Le STC, fédéraliste, reconnaît la souveraineté de chaque section syndicale, donc la primauté de l’action à la base. Le revers de la médaille, c’est la façon dont certaines sections se sont éloignées du projet syndical de lutte défendu au niveau fédéral. On a pu le constater dans la conduite de certaines grèves en Corse du sud ces dernières années. Cela révèle un déficit de cohésion, de coordination, et de formation des nouvelles et des nouveaux militants du STC, comme le reconnaît lui-même Jean-Luc Morucci, secrétaire national du syndicat qui traverse, en bref, une crise de croissance.

Une rencontre avec les syndicalistes antillais

En avril, le STC a débattu avec Myrlin Davidé (Union générale des travailleurs de Guadeloupe) et Patrick Doré (CGT Martinique). Façon de réfléchir à l’élaboration d’une mobilisation dans l’esprit antillais.
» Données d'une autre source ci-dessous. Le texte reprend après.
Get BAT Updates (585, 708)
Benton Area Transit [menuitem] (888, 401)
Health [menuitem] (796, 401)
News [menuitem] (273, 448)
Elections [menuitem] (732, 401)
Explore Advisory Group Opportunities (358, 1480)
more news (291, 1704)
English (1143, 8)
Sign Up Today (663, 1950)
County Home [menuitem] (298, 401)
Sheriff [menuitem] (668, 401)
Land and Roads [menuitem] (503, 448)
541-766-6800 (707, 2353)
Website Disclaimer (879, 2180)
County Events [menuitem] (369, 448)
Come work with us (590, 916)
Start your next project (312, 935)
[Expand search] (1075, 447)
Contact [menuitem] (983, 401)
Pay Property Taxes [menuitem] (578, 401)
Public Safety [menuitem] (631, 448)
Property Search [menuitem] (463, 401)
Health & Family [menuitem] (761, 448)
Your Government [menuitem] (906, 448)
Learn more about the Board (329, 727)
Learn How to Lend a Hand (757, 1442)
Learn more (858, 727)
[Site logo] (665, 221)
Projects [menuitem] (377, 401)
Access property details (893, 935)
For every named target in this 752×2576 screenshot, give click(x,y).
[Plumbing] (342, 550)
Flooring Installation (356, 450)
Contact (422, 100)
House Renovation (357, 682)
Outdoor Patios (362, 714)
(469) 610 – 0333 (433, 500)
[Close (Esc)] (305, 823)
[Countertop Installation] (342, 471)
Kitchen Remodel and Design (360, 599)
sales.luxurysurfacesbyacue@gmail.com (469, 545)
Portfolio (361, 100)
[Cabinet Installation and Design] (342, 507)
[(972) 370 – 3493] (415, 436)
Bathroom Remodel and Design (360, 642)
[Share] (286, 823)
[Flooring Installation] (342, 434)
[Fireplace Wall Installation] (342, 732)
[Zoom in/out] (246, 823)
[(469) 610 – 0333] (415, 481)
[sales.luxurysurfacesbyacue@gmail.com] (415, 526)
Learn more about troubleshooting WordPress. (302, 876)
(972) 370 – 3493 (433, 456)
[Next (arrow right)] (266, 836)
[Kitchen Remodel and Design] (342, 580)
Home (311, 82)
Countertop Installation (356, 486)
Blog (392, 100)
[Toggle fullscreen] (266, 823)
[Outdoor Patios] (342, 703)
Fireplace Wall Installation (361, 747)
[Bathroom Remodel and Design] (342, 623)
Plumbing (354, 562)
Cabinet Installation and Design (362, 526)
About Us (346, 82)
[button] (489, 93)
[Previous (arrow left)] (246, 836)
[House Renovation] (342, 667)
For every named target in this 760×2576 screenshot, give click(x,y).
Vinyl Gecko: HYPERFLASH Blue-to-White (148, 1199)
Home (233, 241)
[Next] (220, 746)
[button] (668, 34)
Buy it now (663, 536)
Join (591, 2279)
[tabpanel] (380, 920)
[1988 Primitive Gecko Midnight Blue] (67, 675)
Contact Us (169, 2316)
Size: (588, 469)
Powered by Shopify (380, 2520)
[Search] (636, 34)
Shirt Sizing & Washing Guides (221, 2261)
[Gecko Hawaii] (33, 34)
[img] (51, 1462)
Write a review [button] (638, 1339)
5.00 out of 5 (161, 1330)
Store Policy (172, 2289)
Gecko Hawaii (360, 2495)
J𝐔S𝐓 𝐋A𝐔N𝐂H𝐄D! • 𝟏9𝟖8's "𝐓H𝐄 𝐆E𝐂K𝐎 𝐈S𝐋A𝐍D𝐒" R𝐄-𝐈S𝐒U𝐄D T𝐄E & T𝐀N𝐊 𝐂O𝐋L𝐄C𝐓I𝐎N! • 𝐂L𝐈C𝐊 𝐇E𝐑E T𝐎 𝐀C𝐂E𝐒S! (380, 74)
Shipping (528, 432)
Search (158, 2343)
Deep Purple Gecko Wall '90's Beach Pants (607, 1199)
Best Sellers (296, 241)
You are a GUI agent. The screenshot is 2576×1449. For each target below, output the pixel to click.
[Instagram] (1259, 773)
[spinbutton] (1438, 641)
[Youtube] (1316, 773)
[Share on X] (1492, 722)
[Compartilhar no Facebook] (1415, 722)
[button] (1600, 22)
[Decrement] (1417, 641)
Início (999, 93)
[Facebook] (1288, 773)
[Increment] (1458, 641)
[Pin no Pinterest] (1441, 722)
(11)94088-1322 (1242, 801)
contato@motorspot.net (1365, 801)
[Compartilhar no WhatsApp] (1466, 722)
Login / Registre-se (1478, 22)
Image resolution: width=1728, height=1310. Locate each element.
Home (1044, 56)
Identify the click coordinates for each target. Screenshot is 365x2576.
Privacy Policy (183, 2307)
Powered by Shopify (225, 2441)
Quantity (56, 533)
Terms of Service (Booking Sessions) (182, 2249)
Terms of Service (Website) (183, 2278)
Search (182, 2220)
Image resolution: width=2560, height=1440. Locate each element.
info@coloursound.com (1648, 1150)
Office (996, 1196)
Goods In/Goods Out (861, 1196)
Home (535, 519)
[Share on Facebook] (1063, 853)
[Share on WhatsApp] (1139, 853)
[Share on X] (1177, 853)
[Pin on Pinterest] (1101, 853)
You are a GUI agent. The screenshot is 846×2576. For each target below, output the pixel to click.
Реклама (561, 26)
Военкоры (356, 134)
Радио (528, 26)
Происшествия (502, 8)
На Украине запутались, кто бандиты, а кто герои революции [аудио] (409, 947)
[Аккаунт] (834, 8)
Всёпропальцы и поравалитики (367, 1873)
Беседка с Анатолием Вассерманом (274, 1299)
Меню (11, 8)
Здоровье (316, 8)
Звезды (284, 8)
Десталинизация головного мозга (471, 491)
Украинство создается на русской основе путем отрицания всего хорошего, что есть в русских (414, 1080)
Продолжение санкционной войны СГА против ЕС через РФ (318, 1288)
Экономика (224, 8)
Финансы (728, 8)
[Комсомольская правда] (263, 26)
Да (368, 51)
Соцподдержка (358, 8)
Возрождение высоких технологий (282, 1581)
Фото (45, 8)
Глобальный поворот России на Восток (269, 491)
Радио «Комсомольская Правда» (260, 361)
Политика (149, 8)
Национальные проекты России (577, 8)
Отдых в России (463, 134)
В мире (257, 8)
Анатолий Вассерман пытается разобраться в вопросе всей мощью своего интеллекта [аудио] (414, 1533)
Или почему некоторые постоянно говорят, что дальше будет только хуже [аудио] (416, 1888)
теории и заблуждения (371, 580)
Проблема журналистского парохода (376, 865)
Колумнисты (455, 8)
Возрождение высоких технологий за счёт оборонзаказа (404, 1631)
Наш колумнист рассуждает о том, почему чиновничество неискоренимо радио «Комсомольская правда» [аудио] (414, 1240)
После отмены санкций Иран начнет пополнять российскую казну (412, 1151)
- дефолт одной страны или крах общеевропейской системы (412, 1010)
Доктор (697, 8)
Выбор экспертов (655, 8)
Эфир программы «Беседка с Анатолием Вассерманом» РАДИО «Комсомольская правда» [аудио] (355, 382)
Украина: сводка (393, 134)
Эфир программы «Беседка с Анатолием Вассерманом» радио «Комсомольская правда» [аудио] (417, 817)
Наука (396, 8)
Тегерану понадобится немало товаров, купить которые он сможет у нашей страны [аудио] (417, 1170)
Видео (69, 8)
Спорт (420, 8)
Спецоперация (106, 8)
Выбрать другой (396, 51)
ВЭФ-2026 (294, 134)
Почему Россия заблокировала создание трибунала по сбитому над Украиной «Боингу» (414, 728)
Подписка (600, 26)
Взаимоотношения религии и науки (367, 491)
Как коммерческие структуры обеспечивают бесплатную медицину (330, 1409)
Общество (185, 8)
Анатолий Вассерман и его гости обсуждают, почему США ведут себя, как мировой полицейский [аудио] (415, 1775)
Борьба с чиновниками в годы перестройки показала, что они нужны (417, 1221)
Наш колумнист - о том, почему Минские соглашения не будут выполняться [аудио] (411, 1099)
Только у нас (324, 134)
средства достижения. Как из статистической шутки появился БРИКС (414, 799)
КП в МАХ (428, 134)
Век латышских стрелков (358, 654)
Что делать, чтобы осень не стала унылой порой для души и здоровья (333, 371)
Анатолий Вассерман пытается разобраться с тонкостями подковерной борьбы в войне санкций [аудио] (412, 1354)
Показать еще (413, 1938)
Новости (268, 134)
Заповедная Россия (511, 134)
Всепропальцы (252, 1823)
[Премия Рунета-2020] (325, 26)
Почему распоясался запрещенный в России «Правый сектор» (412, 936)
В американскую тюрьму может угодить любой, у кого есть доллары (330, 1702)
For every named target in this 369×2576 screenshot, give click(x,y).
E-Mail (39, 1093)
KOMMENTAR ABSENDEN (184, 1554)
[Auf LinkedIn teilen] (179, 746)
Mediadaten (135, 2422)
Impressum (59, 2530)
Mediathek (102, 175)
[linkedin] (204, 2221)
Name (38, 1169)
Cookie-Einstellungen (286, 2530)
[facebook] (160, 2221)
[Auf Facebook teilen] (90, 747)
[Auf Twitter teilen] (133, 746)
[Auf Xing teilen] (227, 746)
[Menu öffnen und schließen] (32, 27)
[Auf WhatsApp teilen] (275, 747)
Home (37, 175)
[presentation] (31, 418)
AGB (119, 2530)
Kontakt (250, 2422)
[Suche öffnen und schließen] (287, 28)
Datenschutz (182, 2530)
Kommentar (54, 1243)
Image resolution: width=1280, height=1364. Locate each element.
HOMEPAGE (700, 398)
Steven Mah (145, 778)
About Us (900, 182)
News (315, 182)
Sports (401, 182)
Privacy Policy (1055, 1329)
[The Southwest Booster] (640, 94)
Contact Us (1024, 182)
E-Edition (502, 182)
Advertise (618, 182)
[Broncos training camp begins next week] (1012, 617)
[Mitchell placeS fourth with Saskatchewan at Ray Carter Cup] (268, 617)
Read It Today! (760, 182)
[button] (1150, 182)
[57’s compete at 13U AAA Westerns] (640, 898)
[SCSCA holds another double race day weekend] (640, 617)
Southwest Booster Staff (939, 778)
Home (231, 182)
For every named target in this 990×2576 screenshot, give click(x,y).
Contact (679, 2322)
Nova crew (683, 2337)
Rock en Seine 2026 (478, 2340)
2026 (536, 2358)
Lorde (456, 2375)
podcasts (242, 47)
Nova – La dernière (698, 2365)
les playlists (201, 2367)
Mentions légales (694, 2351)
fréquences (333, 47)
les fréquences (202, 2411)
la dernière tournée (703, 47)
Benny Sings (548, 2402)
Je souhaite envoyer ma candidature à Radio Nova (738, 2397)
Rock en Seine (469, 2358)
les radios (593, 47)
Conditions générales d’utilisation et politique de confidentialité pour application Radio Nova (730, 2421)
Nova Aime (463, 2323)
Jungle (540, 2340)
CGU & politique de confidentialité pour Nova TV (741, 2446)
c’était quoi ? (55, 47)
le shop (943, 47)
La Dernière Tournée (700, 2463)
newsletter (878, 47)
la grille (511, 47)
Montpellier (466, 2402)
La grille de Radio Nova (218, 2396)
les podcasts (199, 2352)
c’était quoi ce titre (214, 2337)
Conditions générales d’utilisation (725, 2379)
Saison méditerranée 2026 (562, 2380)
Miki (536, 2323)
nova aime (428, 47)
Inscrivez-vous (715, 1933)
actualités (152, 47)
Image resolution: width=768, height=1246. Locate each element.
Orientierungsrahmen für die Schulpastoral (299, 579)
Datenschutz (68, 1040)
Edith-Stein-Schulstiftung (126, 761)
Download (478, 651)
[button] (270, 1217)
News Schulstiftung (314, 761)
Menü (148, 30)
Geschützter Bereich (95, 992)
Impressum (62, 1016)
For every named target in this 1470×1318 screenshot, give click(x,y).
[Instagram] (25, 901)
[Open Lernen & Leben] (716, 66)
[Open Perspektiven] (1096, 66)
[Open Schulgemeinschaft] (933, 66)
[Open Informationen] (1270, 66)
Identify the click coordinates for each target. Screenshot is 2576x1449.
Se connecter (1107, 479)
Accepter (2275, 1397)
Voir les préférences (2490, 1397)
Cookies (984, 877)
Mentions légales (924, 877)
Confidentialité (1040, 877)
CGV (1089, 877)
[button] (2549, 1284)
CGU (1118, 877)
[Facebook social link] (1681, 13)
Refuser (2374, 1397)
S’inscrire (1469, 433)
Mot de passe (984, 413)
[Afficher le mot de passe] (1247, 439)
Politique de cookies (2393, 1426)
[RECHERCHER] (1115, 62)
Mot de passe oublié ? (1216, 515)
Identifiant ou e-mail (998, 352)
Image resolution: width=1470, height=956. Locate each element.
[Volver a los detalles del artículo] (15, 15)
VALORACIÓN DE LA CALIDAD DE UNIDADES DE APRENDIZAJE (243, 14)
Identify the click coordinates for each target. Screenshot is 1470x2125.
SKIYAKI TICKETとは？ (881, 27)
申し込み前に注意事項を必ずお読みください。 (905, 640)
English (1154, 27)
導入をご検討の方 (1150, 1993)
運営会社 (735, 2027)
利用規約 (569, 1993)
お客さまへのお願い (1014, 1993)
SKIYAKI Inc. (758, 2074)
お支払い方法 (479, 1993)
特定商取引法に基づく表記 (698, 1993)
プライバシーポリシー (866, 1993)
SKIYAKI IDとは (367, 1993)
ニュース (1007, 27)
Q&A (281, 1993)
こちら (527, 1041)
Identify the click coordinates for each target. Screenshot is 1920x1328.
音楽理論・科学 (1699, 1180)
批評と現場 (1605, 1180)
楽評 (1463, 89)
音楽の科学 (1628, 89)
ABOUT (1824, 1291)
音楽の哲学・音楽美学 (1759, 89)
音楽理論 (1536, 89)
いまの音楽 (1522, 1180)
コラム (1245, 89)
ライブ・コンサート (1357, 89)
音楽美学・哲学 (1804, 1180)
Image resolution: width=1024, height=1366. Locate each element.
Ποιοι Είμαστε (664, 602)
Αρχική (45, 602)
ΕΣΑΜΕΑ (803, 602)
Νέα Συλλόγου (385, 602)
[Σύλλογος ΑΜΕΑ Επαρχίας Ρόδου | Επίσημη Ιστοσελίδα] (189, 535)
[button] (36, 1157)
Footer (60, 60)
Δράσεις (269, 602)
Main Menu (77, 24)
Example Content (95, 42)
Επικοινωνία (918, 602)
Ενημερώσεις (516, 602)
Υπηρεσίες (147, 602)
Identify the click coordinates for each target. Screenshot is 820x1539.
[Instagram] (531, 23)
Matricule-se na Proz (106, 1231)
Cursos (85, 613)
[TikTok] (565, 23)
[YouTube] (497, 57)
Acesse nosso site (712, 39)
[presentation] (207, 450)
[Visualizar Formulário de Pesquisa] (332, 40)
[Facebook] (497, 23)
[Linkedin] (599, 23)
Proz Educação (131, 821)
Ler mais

L’obstacle principal, c’est la nature particulière de l’emploi en Corse, reposant énormément sur de petites entreprises, rongé par le népotisme et par un clientélisme qui met la ou le salarié dans une situation où il est « redevable » d’avoir obtenu un travail, un travail de surcroît souvent non déclaré et sans couverture sociale.

Par ailleurs, le climat tendu avec les autres syndicats freine les possibilités d’une unité syndicale offensive. En revanche, le vide politique, avec des partis français ou corses enlisés dans des guéguerres électoralistes, laisse le STC en position de seule vraie force de proposition. En Guadeloupe, où la configuration est analogue, l’expérience du LKP a conduit le syndicalisme de lutte à occuper la position de force motrice.

Circinellu (AL Aiacciu)

[1Pour plus de détail, lire l’interview de Jean-Luc Morucci (STC) parue dans AL de novembre 2005.